Падение ангела

22
18
20
22
24
26
28
30

Умные усталые глаза, еле слышный тихий голос и эта учтивость, которая просто ставит в неловкое положение… Может ли он на что-то сгодиться?

Тору еще не приходилось встречаться с такими людьми. Он не знал, что подлинную властность можно демонстрировать без усилий, спокойно. В этом старике было что-то знакомое, что-то непоколебимое, как скала, в его мир не проникнуть сознанию Тору. Что же это такое?

Однако вскоре к Тору вернулась его прежняя холодная надменность, и он перестал строить догадки. Будем считать, что старик — просто скучающий на покое адвокат. И его учтивость — всего лишь профессиональная привычка. Тору устыдился, обнаружив в себе какую-то деревенскую настороженность в отношении городских жителей.

Готовя ужин, он выбросил бумагу в мусорную корзину и увидел на дне ее увядший цветок гортензии.

«Сегодня это была гортензия. Убегая, она воткнула ее мне в волосы, поэтому я и оказался в таком дурацком положении, — вдруг подумал Тору. — А перед этим была хризантема. И еще раньше — гардения. Может быть, это каприз ее больной головы, или есть какой-то смысл в том, какими цветами она украшает волосы? Может быть, это происходит помимо ее воли? Кто-то каждый раз втыкает в волосы Кинуэ цветок, и та, ничего не подозревая, служит для передачи определенных сигналов… Она всегда говорит о том, о чем ей хочется, но в следующий раз надо попытаться спросить у нее о цветах».

Скорее всего, в том, что происходило с Тору, не было ничего случайного. Ему вдруг показалось, что вокруг него плетется тонкая паутина зловещих планов.

12

Вернувшись в гостиницу, Хонда до самого ужина больше не говорил об усыновлении, поэтому Кэйко тоже не высказывалась по поводу столь дикого, на ее взгляд, решения.

— Ты придешь? Или я к тебе зайду? — спросила она. Обычно во время своих путешествий после ужина, перед тем как лечь спать, они, заказав в один из номеров напитки, некоторое время проводили за беседой, но было понятно, что она устала и не хочет этого.

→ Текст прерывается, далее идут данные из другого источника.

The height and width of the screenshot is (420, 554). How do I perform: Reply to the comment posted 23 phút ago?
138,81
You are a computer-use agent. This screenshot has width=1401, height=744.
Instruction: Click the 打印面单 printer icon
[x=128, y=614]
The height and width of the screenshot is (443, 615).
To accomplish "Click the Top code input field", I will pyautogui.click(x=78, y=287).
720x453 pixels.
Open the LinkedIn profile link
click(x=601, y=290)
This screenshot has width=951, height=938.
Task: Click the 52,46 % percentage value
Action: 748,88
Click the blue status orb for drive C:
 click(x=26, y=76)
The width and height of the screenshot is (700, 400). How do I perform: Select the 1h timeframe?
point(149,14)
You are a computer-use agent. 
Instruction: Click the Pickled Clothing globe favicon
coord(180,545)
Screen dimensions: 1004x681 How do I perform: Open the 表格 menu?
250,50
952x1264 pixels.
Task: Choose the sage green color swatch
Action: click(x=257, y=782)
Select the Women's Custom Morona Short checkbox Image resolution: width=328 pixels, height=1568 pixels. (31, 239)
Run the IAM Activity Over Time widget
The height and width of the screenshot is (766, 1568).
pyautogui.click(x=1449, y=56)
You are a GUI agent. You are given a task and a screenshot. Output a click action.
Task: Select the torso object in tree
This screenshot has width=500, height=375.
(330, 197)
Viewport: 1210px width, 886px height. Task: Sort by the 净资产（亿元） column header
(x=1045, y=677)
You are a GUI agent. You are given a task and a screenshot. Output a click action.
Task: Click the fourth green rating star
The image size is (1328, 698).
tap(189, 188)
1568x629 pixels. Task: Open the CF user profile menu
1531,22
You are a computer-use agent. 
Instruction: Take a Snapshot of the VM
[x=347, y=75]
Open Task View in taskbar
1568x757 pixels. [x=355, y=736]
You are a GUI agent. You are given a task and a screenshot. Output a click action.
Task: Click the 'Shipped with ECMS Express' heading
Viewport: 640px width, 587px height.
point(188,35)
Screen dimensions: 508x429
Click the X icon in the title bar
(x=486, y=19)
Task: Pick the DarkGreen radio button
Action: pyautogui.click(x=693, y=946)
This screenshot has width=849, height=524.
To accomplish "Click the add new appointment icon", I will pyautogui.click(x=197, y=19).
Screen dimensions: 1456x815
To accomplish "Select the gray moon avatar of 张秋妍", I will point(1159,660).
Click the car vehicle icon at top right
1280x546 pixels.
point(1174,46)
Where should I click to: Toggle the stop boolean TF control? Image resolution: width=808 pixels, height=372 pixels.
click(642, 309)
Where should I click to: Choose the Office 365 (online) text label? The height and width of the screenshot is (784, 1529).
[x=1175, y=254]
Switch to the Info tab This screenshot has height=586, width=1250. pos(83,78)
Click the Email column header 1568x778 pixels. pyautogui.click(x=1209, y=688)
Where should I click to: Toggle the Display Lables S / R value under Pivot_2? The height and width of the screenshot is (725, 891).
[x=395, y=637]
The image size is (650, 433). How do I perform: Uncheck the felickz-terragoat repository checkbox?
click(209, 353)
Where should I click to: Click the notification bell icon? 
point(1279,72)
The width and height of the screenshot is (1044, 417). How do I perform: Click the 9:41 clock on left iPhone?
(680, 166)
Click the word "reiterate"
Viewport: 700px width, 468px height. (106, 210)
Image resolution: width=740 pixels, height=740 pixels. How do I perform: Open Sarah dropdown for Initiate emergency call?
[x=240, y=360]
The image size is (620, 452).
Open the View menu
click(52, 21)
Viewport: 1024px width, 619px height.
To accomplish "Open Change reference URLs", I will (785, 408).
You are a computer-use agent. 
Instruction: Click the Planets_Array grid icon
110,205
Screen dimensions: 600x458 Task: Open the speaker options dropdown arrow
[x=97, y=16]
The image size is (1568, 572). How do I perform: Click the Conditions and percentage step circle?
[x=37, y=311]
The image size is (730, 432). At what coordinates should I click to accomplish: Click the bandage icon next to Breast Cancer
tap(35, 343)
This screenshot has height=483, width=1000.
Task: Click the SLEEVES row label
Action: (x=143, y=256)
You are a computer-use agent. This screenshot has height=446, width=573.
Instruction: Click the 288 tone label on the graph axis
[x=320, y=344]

— Я немножко передохну и через полчаса приду к тебе, — сказал Хонда, взяв Кэйко за руку, он посмотрел на ключе номер ее комнаты. Кэйко покоробила та самоуверенность, с какой Хонда проделал это на глазах публики. У Хонды иногда появлялись подобные замашки, хотя обычно он хранил мрачное достоинство, типичное для бывшего судьи.

Кэйко решила, что, когда Хонда придет, уж она его подразнит, она переоделась, стала ждать, и за время ожидания ее настроение изменилось. Просто она заметила, что между ними как бы существовал неписаный закон — они зло высмеивали или обращали в шутку все, что касалось серьезных вещей.

Наконец появился Хонда, и они устроились за маленьким столиком у окна. Потом заказали в номер модное виски «Катти Сарк», и Кэйко, глядя на сгущавшийся за окном туман, достала из сумки сигареты. Зажав в пальцах сигарету, она вела себя на этот раз более разумно. Не ждала, пока ей поднесут спичку — европейскому стилю поведения они не следовали. Хонде он не нравился.

Неожиданно разговор начала именно Кэйко:

— Ну, ты меня поразил… Решил усыновить мальчишку, которого первый раз увидел. Причина тут может быть только одна. Ты просто до сих пор скрывал свою склонность к мальчикам. И я точно слепая. Общаюсь с тобой целых восемнадцать лет, а до сих пор не разглядела в тебе этого. Наверняка мы потому и сблизились, что с самого начала наши интересы были похожи, они-то и придали нашему союзу устойчивость. Йинг Тьян, пожалуй, единственное исключение. Может статься, ты разыграл это именно потому, что узнал о моих отношениях с ней? Да, за тобой нужен глаз да глаз.

— Тут дело совсем в другом. Этот мальчишка и есть Йинг Тьян, — решительно объявил Хонда и, несмотря на настойчиво повторяемое Кэйко: «Как это? Как же это?», только и сказал:

— Вот принесут виски, тогда спокойно поговорим, — и больше этой темы не касался.

Принесли виски. Кэйко, которая была крайне заинтригована, не стала отвлекаться на посторонние разговоры и ждала, когда заговорит Хонда. Ее способность руководить в данном случае не сработала.

И Хонда рассказал все.

Его порадовало, что Кэйко слушала внимательно, воздержавшись от привычных для нее выражений восторга.

— Это очень мудро с твоей стороны, что ты никогда не говорил и не писал об этом, — ласково произнесла Кэйко, голос у нее был мягким — виски смочило горло. — Иначе в обществе тебя сочтут сумасшедшим и весь авторитет, который ты приобрел, разом рухнет.